- _OBJECTIF ÉNONCÉ A_: Sélectionnez et recopiez toutes les lignes ci-dessous qui contiennent le mot "will".

- _SOURCE_:

########################################

Mais l’Autrichien se bat comme il l’aurait fait sur la piste et, après 6 jours de coma, survit miraculeusement. Mieux, il fait preuve d’une étonnante combativité et récupère très vite de ses blessures.
Seulement 6 semaines après cet effroyable accident qui l’a horriblement scarifié et dont il porte les stigmates, il surprend tout son monde en signant son retour à la compétition avec une incroyable 4e place en Italie, à Monza, le 12 septembre.
Un résultat d'autant plus remarquable que ses médecins ne donnaient pas cher de sa peau - au sens propre comme au figuré -, l'informant que les multiples greffes qu'il avait subies ne résisteraient pas à la chaleur d'un bolide lancé à pleine vitesse. C'était sans compter sur sa volonté sans faille.
Malgré les douleurs ressenties en course et ses lambeaux de chairs ensanglantées, il finira au pied du podium sur les terres de Ferrari, avant d'être porté en triomphe par les « Tiffosi » qui n'auront jamais cessé de lui témoigner leur amour.
Hélas, en son absence, son rival James Hunt a quasiment refait son retard au classement et finira par s’adjuger le championnat du monde le 24 octobre, à l’issue d’un GP du Japon rocambolesque, lors duquel Lauda jettera l’éponge en raison des conditions climatiques.

########################################

(Données de localisation de cibles visibles)
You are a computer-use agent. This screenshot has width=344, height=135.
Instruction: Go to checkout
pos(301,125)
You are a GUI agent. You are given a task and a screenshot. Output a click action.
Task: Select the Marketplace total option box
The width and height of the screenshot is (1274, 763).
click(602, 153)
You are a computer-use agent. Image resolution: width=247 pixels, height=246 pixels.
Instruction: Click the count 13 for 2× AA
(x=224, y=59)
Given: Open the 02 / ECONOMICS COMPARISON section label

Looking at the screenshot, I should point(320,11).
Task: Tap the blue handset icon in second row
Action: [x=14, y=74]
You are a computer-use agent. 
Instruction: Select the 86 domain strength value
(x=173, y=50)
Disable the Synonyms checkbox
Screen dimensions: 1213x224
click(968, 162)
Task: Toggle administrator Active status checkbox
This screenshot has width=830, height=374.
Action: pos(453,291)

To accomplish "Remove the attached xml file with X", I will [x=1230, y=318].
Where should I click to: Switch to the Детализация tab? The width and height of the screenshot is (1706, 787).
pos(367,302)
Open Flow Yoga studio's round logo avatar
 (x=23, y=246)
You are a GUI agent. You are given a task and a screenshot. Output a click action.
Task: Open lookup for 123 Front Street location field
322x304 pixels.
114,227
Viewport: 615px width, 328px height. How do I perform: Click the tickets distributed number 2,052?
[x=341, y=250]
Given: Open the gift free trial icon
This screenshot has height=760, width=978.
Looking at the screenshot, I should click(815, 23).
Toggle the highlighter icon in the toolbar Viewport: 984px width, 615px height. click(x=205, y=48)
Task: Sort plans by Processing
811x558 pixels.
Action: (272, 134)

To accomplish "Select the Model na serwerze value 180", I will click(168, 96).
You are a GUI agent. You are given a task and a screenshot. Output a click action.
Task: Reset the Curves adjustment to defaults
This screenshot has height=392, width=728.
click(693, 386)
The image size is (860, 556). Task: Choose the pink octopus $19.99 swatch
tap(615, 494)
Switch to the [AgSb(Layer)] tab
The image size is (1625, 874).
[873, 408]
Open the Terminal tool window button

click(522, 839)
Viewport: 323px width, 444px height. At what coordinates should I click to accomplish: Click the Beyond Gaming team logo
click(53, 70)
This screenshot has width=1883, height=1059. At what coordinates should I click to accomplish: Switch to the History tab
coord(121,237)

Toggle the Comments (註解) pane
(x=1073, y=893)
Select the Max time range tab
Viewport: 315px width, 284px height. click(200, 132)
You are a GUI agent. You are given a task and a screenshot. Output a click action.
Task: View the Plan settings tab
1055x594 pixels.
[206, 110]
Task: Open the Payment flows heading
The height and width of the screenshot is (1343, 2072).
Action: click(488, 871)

########################################

- _OBJECTIF ÉNONCÉ B_: Relevez tous les noms de lieux géographiques cités dans le texte sur le retour de Lauda.

- _RÉPONSE COMPLÈTE A_:
To accomplish "Remove the attached xml file with X", I will [x=1230, y=318].
To accomplish "Select the Model na serwerze value 180", I will click(168, 96).

- _RÉPONSE COMPLÈTE B_: Italie, Monza, Japon